* _Given exercise 1_: Could you transcribe the stretch of the forum thread on the mid-engine Bug build from "1970 Bug Mid" through "a 2.2 liter...."?
* _Given exercise 2_: How would you rewrite the paragraph in the forum thread on the mid-engine Bug build that begins "Well I haven't had much time" as a short list that keeps its main facts?

* _Selected text_:
* * * * * * *

1970 Bug Mid Engine (engine build pg15)
#83
Your thought of running two 2.5" lines is overkill. There are may 914/V8 conversions that run 1 1/4" (actually 1" hot side, and 1 1/4" cold side) lines successfully. They traditionally (unlike mine) vent the exit air into the front wheel wells.
Anyway, 1 1/4' should greatly simplify your problem. Would there perhaps be enough room under the Bug running boards on each side to route the lines?
Andy1
Anyway, 1 1/4' should greatly simplify your problem. Would there perhaps be enough room under the Bug running boards on each side to route the lines?
Andy1
On a side note, what size radiator are you running? It looks like I will end up with a 17" X 27" with two 14" fans. I think that will be big enough for a 2.2 liter....
Bandit -
We are going to meet halfway on this radiator subject. That huge roof scoop had me thinking , but not going to happen. No it isn't going up front either. I still can't bring myself to do it, but I will take your suggestion on running the intercooler in front of the radiator instead of side by side. If I do have a small lack of air flow, the size of the radiator should take care of cooling the engine.
#84
I honestly want to make this my daily driver. Building a car from the ground up (minus the body) has been a dream of mine for years. I want to make it as simple and fail safe as possible. The less I have going on, the less that can go wrong.
#85
Well I haven't had much time to get anything done on the Bug lately. Probably this weekend though. I did however find out some bad news. I got some very nice Manley turbo tuff rods for way too good of a price. They aren't going to work. The big end is way to small, the small end is way too big, and the rod is .120" too long.... I called Manley and they said these were a special order rod from the GM Performance division and that everything about them was custom. Yes I can make them work with some custom pistons and some machine work on the crank but I am not sure if I want to go that route. So I am either dumping those rods and going with Eagle H-beams or getting a set of custom pistons and doing a NA setup. The turbo setup would be faster, 50hp or so more, but I think the powerband of a 300hp NA 2.2 liter would be a blast. It would be like a 8000 rpm 2 stroke! The car doesn't weigh anything so TQ is not necessary. Its going to be about $1000 cheaper going the NA route and I am on a budget! What do you guys think?

* * * * * * *

[Target position records]
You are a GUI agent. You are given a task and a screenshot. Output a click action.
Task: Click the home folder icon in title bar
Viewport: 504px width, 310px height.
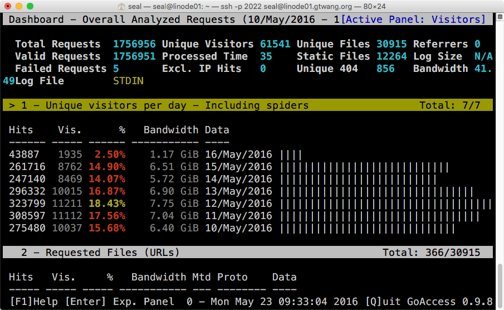pos(121,6)
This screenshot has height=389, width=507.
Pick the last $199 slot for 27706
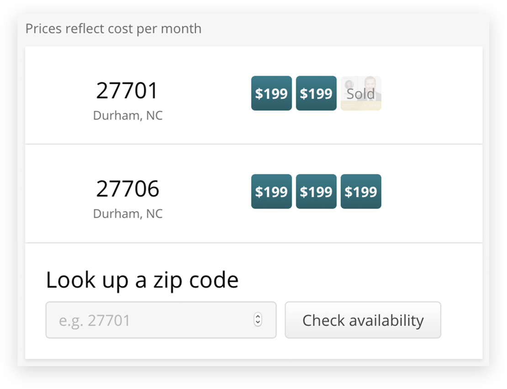(x=361, y=191)
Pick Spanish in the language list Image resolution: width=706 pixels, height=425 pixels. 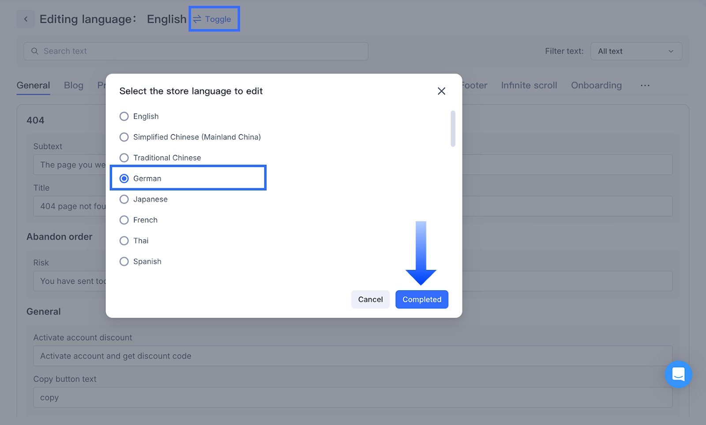click(124, 262)
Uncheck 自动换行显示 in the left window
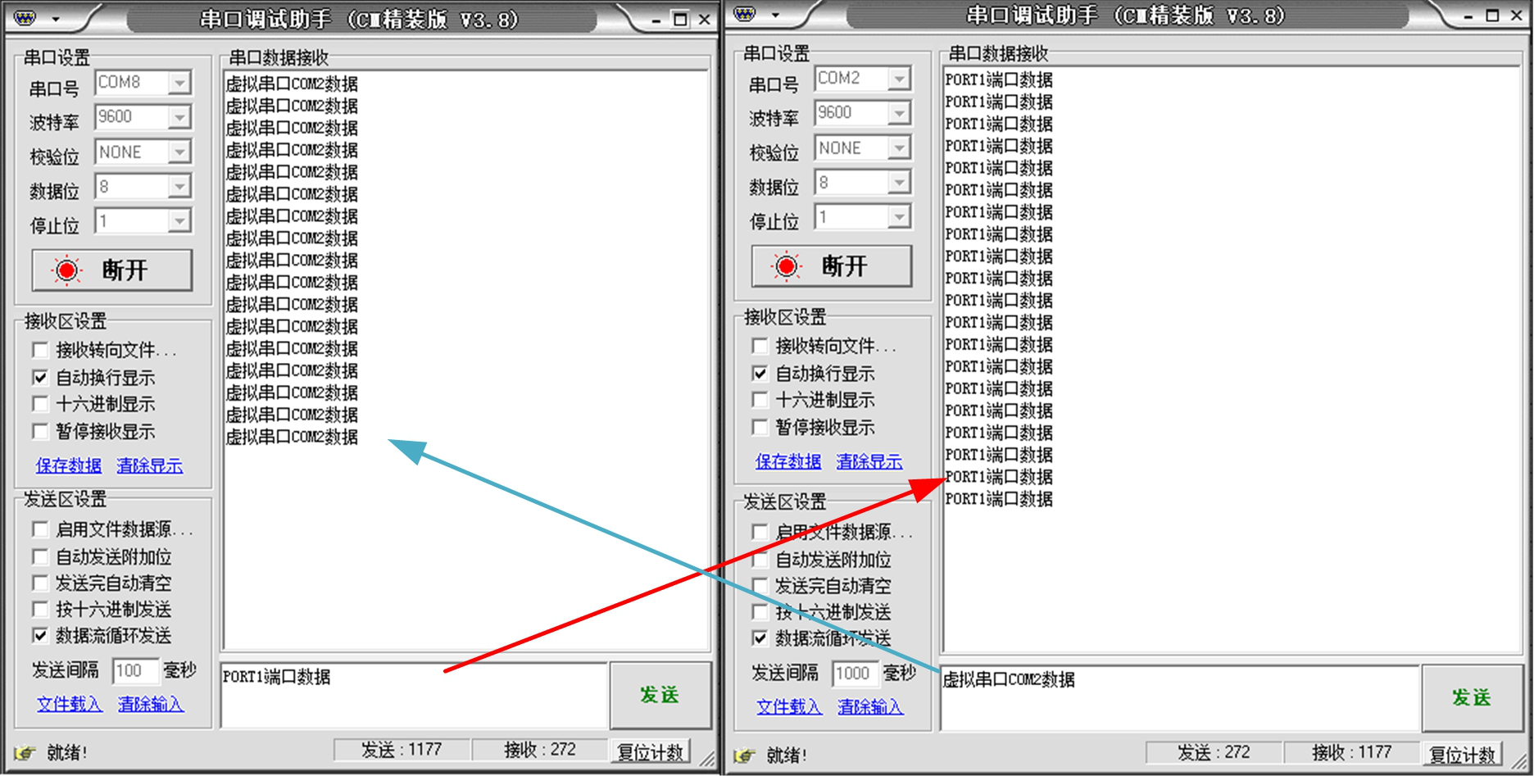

* * * * * * *

* _Task result 1_:
1970 Bug Mid Engine (engine build pg15)
#83
Your thought of running two 2.5" lines is overkill. There are may 914/V8 conversions that run 1 1/4" (actually 1" hot side, and 1 1/4" cold side) lines successfully. They traditionally (unlike mine) vent the exit air into the front wheel wells.
Anyway, 1 1/4' should greatly simplify your problem. Would there perhaps be enough room under the Bug running boards on each side to route the lines?
Andy1
Anyway, 1 1/4' should greatly simplify your problem. Would there perhaps be enough room under the Bug running boards on each side to route the lines?
Andy1
On a side note, what size radiator are you running? It looks like I will end up with a 17" X 27" with two 14" fans. I think that will be big enough for a 2.2 liter....

* _Task result 2_:
- Little work has been done on the Bug lately, though some may get done this weekend.
- A set of Manley turbo tuff rods bought at a very good price won't work: the big end is too small, the small end is too big, and the rod is .120" too long.
- Manley said they were a special-order rod from the GM Performance division, custom in every respect.
- They could be made to work with custom pistons and machine work on the crank, but that route is uncertain.
- The two options are dropping the rods for Eagle H-beams or getting custom pistons for a naturally aspirated (NA) setup.
- The turbo setup would be faster by about 50hp, but a 300hp NA 2.2 liter's powerband would be fun, like an 8000 rpm two-stroke, and the light car doesn't need torque.
- The NA route would cost about $1000 less, which matters on a budget.
- The paragraph ends by asking readers for their opinion.